The important thing is that India invests in the development of human capital in Africa. In 2012, New Delhi announced plans to create more than one hundred research and innovation centres and human resource development institutions – planning and management in education, information technology, etc. The quota for African students studying in India has been increased to 22,000, an Indian–African ‘virtual university’ has been set up as part of the 2008 Pan-African Network Project, with the quota for Indian experts teaching African students using distance learning methods being increased to 10,000.

The Strategic Perspective

In the next decade, prioritising Indian-African relations will only gain momentum. Strengthening the multi polar (polycentric) system of international relations and the increased number of international actors and diversification of national interests necessitating their protection on the international arena will intensify foreign activity of African states. A slackening of the guardianship on the part of traditional partners provides African countries with better opportunities to successfully champion their national interests and promote their initiatives. India will play a more important role in the efforts to reform the United Nations, modernise the global financial institutions and other structures, and shape norms and rules of international relations and it hopes to find the understanding and support on the part of African governments.

__Supplied information__.
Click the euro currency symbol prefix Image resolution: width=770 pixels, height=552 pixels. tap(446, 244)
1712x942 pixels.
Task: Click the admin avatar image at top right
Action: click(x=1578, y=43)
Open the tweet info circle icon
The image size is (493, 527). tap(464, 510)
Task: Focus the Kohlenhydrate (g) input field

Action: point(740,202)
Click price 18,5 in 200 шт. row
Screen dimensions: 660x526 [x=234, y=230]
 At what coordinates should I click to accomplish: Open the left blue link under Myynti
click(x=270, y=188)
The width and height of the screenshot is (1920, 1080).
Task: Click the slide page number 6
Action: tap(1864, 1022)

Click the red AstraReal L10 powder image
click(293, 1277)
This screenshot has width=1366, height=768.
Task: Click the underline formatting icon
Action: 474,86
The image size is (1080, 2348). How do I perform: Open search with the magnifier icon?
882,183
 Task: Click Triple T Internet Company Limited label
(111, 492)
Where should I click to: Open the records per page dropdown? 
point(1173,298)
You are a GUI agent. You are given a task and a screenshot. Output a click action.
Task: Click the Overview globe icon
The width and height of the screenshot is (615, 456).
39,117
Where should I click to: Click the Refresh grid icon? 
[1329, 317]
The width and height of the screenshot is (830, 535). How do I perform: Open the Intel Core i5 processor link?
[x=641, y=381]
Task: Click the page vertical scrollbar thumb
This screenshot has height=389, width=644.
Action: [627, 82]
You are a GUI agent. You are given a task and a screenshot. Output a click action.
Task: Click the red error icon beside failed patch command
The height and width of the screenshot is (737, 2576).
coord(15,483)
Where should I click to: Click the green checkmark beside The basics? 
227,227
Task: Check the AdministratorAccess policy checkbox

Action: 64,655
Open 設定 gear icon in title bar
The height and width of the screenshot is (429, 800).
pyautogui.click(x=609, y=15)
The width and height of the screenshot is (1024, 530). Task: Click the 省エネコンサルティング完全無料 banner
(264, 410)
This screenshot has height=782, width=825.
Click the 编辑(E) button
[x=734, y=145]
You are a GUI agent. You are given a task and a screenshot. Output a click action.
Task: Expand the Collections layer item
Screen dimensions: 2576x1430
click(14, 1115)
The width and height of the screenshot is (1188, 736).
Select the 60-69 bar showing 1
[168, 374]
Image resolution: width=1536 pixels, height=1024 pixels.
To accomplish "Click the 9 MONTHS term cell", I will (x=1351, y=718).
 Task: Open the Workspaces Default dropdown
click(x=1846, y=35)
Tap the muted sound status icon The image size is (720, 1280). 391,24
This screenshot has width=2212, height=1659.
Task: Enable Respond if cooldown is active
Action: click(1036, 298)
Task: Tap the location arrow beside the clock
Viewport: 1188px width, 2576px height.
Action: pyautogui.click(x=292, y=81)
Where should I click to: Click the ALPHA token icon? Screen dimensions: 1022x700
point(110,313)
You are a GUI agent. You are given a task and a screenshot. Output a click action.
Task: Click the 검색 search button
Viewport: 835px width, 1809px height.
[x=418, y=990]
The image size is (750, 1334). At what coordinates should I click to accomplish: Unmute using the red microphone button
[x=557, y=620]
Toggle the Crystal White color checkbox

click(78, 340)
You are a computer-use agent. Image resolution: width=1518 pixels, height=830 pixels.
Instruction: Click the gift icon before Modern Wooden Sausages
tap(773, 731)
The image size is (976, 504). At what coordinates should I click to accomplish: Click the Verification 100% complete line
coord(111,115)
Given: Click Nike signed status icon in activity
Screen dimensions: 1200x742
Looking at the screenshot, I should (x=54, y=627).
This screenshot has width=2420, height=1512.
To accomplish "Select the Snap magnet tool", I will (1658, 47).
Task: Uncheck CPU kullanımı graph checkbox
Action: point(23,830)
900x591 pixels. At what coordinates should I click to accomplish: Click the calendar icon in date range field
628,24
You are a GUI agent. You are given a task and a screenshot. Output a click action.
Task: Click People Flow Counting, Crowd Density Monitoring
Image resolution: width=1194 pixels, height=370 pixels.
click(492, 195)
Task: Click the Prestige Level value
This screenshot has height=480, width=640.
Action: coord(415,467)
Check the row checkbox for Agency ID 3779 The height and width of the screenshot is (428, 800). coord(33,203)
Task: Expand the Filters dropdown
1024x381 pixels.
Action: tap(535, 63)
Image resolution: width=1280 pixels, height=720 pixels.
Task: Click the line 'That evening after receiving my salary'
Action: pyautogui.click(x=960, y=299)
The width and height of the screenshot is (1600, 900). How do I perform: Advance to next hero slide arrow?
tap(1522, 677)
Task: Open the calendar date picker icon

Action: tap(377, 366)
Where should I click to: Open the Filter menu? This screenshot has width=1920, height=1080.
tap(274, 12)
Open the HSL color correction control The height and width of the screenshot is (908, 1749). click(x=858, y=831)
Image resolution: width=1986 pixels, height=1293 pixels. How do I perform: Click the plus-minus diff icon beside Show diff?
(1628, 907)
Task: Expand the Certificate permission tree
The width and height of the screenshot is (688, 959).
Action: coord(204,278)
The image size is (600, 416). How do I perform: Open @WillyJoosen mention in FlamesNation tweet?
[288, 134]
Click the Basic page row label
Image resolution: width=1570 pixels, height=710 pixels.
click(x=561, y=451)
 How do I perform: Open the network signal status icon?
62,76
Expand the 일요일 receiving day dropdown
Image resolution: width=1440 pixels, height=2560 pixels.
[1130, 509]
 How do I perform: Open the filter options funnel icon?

__The request__.
In the passage on India and Africa, to what number has the quota for African students studying in India been increased? The entries come from a different source than the passage.

__The response__.
22,000